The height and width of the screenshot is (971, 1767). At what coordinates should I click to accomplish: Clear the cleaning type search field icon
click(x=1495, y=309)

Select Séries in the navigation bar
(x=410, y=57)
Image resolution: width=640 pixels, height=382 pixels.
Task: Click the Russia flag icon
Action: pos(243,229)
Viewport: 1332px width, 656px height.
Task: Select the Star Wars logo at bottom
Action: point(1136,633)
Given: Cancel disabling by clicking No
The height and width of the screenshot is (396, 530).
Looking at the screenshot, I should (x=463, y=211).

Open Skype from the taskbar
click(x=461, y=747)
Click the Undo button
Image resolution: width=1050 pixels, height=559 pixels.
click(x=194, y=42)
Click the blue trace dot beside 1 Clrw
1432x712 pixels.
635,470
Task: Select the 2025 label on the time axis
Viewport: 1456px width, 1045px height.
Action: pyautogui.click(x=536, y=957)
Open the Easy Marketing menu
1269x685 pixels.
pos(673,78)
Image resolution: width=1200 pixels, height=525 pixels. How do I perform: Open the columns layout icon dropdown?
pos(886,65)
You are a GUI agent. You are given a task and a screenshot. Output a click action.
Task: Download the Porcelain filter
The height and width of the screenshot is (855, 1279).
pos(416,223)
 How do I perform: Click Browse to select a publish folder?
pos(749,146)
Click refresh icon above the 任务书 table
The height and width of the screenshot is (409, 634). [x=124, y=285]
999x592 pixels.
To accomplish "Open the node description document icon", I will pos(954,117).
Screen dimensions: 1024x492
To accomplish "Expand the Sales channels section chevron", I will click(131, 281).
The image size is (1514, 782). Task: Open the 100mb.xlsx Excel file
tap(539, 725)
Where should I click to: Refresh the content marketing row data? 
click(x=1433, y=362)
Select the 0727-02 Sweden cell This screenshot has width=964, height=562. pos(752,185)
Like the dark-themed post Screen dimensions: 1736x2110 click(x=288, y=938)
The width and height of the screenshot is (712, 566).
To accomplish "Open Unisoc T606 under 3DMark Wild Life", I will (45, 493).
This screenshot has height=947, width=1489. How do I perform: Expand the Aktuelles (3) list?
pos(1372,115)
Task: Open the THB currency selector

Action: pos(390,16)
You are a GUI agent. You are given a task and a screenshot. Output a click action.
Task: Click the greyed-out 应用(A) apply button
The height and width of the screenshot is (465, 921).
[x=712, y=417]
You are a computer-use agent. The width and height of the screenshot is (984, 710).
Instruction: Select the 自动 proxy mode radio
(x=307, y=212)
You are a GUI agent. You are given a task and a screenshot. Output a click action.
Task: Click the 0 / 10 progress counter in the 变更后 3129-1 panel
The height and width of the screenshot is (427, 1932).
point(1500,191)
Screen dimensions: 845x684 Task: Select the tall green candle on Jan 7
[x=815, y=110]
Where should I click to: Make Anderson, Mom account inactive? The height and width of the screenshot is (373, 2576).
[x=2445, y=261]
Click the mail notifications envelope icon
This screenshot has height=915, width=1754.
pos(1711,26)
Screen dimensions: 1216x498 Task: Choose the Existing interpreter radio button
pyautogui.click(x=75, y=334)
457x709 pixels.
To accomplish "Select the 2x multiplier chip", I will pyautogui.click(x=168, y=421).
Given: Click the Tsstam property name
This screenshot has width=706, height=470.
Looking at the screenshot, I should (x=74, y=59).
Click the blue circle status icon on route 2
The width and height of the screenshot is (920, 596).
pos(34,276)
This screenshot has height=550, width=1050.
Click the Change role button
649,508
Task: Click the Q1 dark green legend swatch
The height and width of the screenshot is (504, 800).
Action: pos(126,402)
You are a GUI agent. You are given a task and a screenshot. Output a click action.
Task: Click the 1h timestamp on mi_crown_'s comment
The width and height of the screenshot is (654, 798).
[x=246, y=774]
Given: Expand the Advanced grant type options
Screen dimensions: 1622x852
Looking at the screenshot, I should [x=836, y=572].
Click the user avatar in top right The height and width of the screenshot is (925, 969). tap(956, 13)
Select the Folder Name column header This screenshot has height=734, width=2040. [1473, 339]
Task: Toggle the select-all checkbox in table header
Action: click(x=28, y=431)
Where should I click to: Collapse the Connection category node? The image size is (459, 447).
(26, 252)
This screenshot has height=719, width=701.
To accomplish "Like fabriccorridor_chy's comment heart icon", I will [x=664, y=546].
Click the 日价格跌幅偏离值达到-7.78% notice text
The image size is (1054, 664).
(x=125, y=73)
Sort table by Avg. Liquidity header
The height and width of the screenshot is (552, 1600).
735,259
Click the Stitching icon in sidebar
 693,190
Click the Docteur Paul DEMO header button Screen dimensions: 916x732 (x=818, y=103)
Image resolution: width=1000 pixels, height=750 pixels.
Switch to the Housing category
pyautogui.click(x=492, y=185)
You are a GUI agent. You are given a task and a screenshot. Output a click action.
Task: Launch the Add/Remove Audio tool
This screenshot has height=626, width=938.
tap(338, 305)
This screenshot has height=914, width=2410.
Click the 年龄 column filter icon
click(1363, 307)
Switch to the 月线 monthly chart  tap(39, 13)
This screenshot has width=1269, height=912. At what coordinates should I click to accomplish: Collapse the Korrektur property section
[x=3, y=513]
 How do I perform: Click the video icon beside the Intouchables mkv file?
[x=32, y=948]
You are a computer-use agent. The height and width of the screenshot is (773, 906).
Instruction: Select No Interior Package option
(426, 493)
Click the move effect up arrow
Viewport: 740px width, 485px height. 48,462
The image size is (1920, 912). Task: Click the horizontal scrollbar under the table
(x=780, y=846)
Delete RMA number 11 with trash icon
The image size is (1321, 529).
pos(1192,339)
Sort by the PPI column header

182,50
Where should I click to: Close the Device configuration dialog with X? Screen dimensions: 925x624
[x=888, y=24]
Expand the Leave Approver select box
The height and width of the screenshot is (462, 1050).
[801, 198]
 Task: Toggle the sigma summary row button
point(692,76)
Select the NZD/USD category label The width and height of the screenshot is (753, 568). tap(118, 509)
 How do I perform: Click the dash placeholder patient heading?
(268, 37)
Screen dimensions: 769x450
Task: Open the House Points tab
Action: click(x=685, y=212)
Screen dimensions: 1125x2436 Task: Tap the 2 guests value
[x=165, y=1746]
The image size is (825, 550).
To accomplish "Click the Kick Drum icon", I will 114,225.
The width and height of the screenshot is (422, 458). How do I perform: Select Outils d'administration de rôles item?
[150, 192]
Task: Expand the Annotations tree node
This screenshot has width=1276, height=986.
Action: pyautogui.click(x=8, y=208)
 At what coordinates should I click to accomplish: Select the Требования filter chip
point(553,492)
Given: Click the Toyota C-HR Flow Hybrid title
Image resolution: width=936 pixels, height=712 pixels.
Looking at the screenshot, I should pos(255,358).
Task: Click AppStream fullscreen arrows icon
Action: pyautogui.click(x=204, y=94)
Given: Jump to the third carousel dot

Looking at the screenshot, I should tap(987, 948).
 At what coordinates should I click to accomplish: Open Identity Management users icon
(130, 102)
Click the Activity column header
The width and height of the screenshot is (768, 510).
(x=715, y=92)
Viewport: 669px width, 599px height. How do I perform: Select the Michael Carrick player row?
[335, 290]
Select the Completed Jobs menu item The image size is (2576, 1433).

+++

» WORK INSTRUCTIONS: The entries above are to be transcribed in full and without error.

» TASK OUTPUT:
The height and width of the screenshot is (971, 1767). At what coordinates should I click to accomplish: Clear the cleaning type search field icon
click(x=1495, y=309)

Select Séries in the navigation bar
(x=410, y=57)
Image resolution: width=640 pixels, height=382 pixels.
Task: Click the Russia flag icon
Action: pos(243,229)
Viewport: 1332px width, 656px height.
Task: Select the Star Wars logo at bottom
Action: point(1136,633)
Given: Cancel disabling by clicking No
The height and width of the screenshot is (396, 530).
Looking at the screenshot, I should (x=463, y=211).

Open Skype from the taskbar
click(x=461, y=747)
Click the Undo button
Image resolution: width=1050 pixels, height=559 pixels.
click(x=194, y=42)
Click the blue trace dot beside 1 Clrw
1432x712 pixels.
635,470
Task: Select the 2025 label on the time axis
Viewport: 1456px width, 1045px height.
Action: pyautogui.click(x=536, y=957)
Open the Easy Marketing menu
1269x685 pixels.
pos(673,78)
Image resolution: width=1200 pixels, height=525 pixels. How do I perform: Open the columns layout icon dropdown?
pos(886,65)
You are a GUI agent. You are given a task and a screenshot. Output a click action.
Task: Download the Porcelain filter
The height and width of the screenshot is (855, 1279).
pos(416,223)
 How do I perform: Click Browse to select a publish folder?
pos(749,146)
Click refresh icon above the 任务书 table
The height and width of the screenshot is (409, 634). [x=124, y=285]
999x592 pixels.
To accomplish "Open the node description document icon", I will pos(954,117).
Screen dimensions: 1024x492
To accomplish "Expand the Sales channels section chevron", I will click(131, 281).
The image size is (1514, 782). Task: Open the 100mb.xlsx Excel file
tap(539, 725)
Where should I click to: Refresh the content marketing row data? 
click(x=1433, y=362)
Select the 0727-02 Sweden cell This screenshot has width=964, height=562. pos(752,185)
Like the dark-themed post Screen dimensions: 1736x2110 click(x=288, y=938)
The width and height of the screenshot is (712, 566).
To accomplish "Open Unisoc T606 under 3DMark Wild Life", I will (45, 493).
This screenshot has height=947, width=1489. How do I perform: Expand the Aktuelles (3) list?
pos(1372,115)
Task: Open the THB currency selector

Action: pos(390,16)
You are a GUI agent. You are given a task and a screenshot. Output a click action.
Task: Click the greyed-out 应用(A) apply button
The height and width of the screenshot is (465, 921).
[x=712, y=417]
You are a computer-use agent. The width and height of the screenshot is (984, 710).
Instruction: Select the 自动 proxy mode radio
(x=307, y=212)
You are a GUI agent. You are given a task and a screenshot. Output a click action.
Task: Click the 0 / 10 progress counter in the 变更后 3129-1 panel
The height and width of the screenshot is (427, 1932).
point(1500,191)
Screen dimensions: 845x684 Task: Select the tall green candle on Jan 7
[x=815, y=110]
Where should I click to: Make Anderson, Mom account inactive? The height and width of the screenshot is (373, 2576).
[x=2445, y=261]
Click the mail notifications envelope icon
This screenshot has height=915, width=1754.
pos(1711,26)
Screen dimensions: 1216x498 Task: Choose the Existing interpreter radio button
pyautogui.click(x=75, y=334)
457x709 pixels.
To accomplish "Select the 2x multiplier chip", I will pyautogui.click(x=168, y=421).
Given: Click the Tsstam property name
This screenshot has width=706, height=470.
Looking at the screenshot, I should (x=74, y=59).
Click the blue circle status icon on route 2
The width and height of the screenshot is (920, 596).
pos(34,276)
This screenshot has height=550, width=1050.
Click the Change role button
649,508
Task: Click the Q1 dark green legend swatch
The height and width of the screenshot is (504, 800).
Action: pos(126,402)
You are a GUI agent. You are given a task and a screenshot. Output a click action.
Task: Click the 1h timestamp on mi_crown_'s comment
The width and height of the screenshot is (654, 798).
[x=246, y=774]
Given: Expand the Advanced grant type options
Screen dimensions: 1622x852
Looking at the screenshot, I should [x=836, y=572].
Click the user avatar in top right The height and width of the screenshot is (925, 969). tap(956, 13)
Select the Folder Name column header This screenshot has height=734, width=2040. [1473, 339]
Task: Toggle the select-all checkbox in table header
Action: click(x=28, y=431)
Where should I click to: Collapse the Connection category node? The image size is (459, 447).
(26, 252)
This screenshot has height=719, width=701.
To accomplish "Like fabriccorridor_chy's comment heart icon", I will [x=664, y=546].
Click the 日价格跌幅偏离值达到-7.78% notice text
The image size is (1054, 664).
(x=125, y=73)
Sort table by Avg. Liquidity header
The height and width of the screenshot is (552, 1600).
735,259
Click the Stitching icon in sidebar
 693,190
Click the Docteur Paul DEMO header button Screen dimensions: 916x732 (x=818, y=103)
Image resolution: width=1000 pixels, height=750 pixels.
Switch to the Housing category
pyautogui.click(x=492, y=185)
You are a GUI agent. You are given a task and a screenshot. Output a click action.
Task: Launch the Add/Remove Audio tool
This screenshot has height=626, width=938.
tap(338, 305)
This screenshot has height=914, width=2410.
Click the 年龄 column filter icon
click(1363, 307)
Switch to the 月线 monthly chart  tap(39, 13)
This screenshot has width=1269, height=912. At what coordinates should I click to accomplish: Collapse the Korrektur property section
[x=3, y=513]
 How do I perform: Click the video icon beside the Intouchables mkv file?
[x=32, y=948]
You are a computer-use agent. The height and width of the screenshot is (773, 906).
Instruction: Select No Interior Package option
(426, 493)
Click the move effect up arrow
Viewport: 740px width, 485px height. 48,462
The image size is (1920, 912). Task: Click the horizontal scrollbar under the table
(x=780, y=846)
Delete RMA number 11 with trash icon
The image size is (1321, 529).
pos(1192,339)
Sort by the PPI column header

182,50
Where should I click to: Close the Device configuration dialog with X? Screen dimensions: 925x624
[x=888, y=24]
Expand the Leave Approver select box
The height and width of the screenshot is (462, 1050).
[801, 198]
 Task: Toggle the sigma summary row button
point(692,76)
Select the NZD/USD category label The width and height of the screenshot is (753, 568). tap(118, 509)
 How do I perform: Click the dash placeholder patient heading?
(268, 37)
Screen dimensions: 769x450
Task: Open the House Points tab
Action: click(x=685, y=212)
Screen dimensions: 1125x2436 Task: Tap the 2 guests value
[x=165, y=1746]
The image size is (825, 550).
To accomplish "Click the Kick Drum icon", I will 114,225.
The width and height of the screenshot is (422, 458). How do I perform: Select Outils d'administration de rôles item?
[150, 192]
Task: Expand the Annotations tree node
This screenshot has width=1276, height=986.
Action: pyautogui.click(x=8, y=208)
 At what coordinates should I click to accomplish: Select the Требования filter chip
point(553,492)
Given: Click the Toyota C-HR Flow Hybrid title
Image resolution: width=936 pixels, height=712 pixels.
Looking at the screenshot, I should pos(255,358).
Task: Click AppStream fullscreen arrows icon
Action: pyautogui.click(x=204, y=94)
Given: Jump to the third carousel dot

Looking at the screenshot, I should tap(987, 948).
 At what coordinates should I click to accomplish: Open Identity Management users icon
(130, 102)
Click the Activity column header
The width and height of the screenshot is (768, 510).
(x=715, y=92)
Viewport: 669px width, 599px height. How do I perform: Select the Michael Carrick player row?
[335, 290]
Select the Completed Jobs menu item The image size is (2576, 1433).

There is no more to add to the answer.